Common Mistakes to Avoid
- !Rushing reps instead of controlling the lowering (eccentric) phase — aim for 2–3 seconds down.
- !Letting form break down as reps add up. Stop the set when technique slips, not when you physically can't do another rep.
- !Leading with the biceps instead of initiating the pull by retracting your shoulder blades.
Tips for Better Form
- ✓Breathe out during the effort (concentric) and breathe in on the return (eccentric).
- ✓Use a mirror or film yourself on your first session — your perceived form and actual form often differ.
- ✓Brace your core as if someone were about to punch you in the stomach.
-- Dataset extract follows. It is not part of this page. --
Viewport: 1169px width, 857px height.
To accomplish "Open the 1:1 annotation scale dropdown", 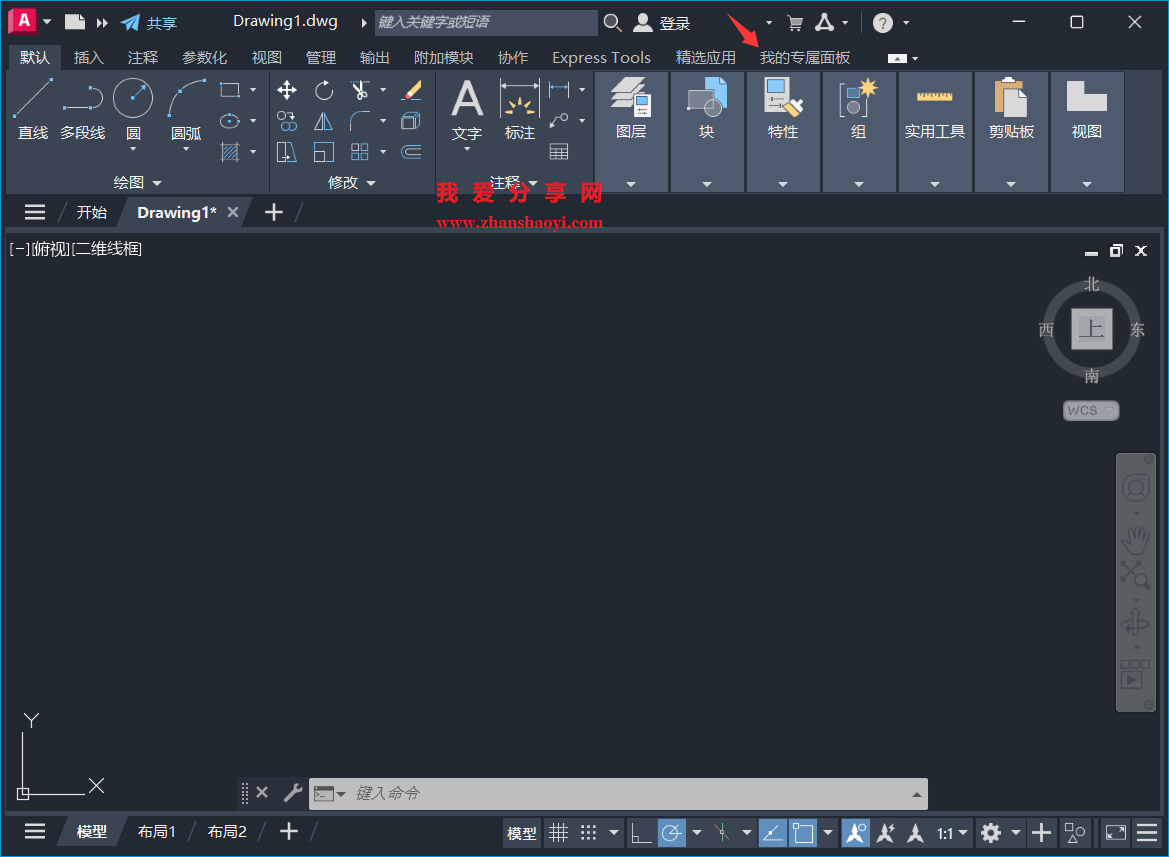I will [x=950, y=832].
This stabilizes your spine in every rep.
- ✓Don't worry about load — master the movement pattern with light weight or easier variations first.
Alternative Exercises
If the Iso-Lateral Row isn't right for your body, equipment, or goal, try these similar exercises that hit the same muscle groups:
Frequently Asked Questions
What muscles does the Iso-Lateral Row work?
The Iso-Lateral Row primarily works your lats and middle back. Secondary muscles include the biceps and upper back.
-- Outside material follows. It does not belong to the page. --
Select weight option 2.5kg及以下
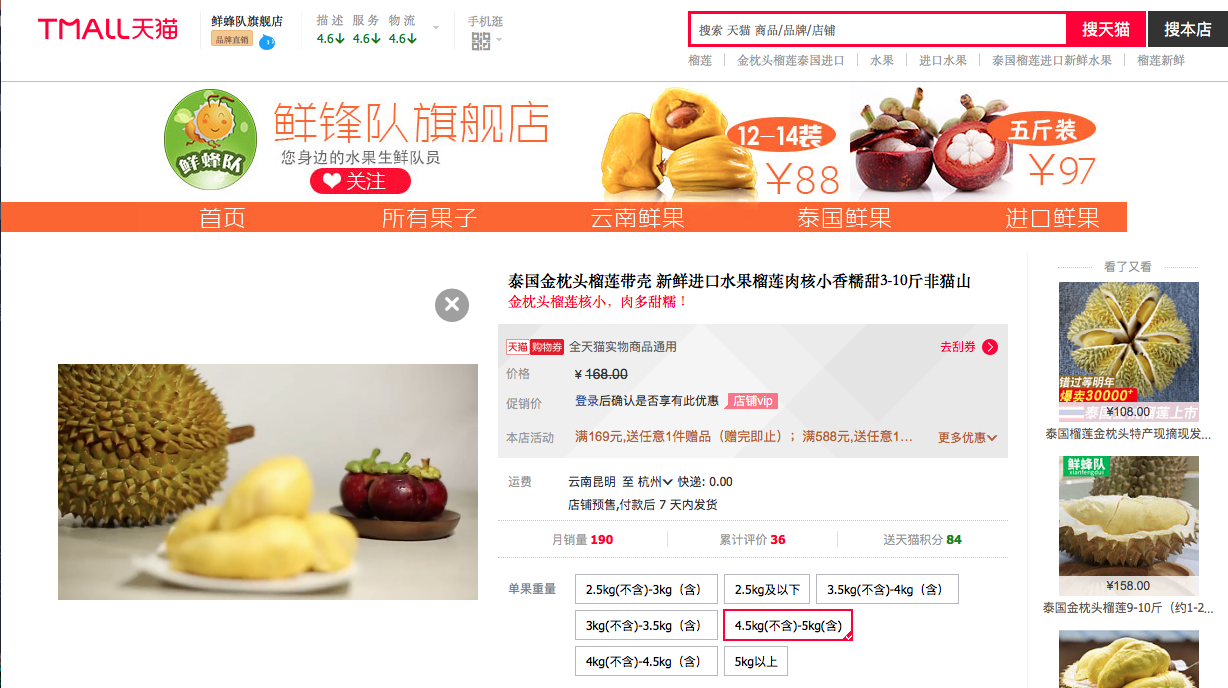The image size is (1228, 688). [766, 589]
What equipment do I need for the Iso-Lateral Row?
The Iso-Lateral Row needs a machine. You can perform it at home or at the gym as long as you have what's listed.
Is the Iso-Lateral Row suitable for beginners?
Yes. The Iso-Lateral Row is a beginner-level exercise. Start with lighter load or fewer reps and focus on form before adding intensity.
How many sets and reps of Iso-Lateral Row should I do?
For strength: 3–5 sets of 3–6 reps with longer rest (2–3 min). For hypertrophy (muscle growth): 3–4 sets of 8–12 reps with moderate rest (60–90 sec). For endurance: 2–3 sets of 15+ reps with short rest (30–45 sec). Adjust based on your program and goal.
Can I do the Iso-Lateral Row every day?
No. Muscles need 48 hours to recover between heavy training sessions. If you want to train lats and middle back more frequently, alternate harder and easier variations and keep overall weekly volume moderate.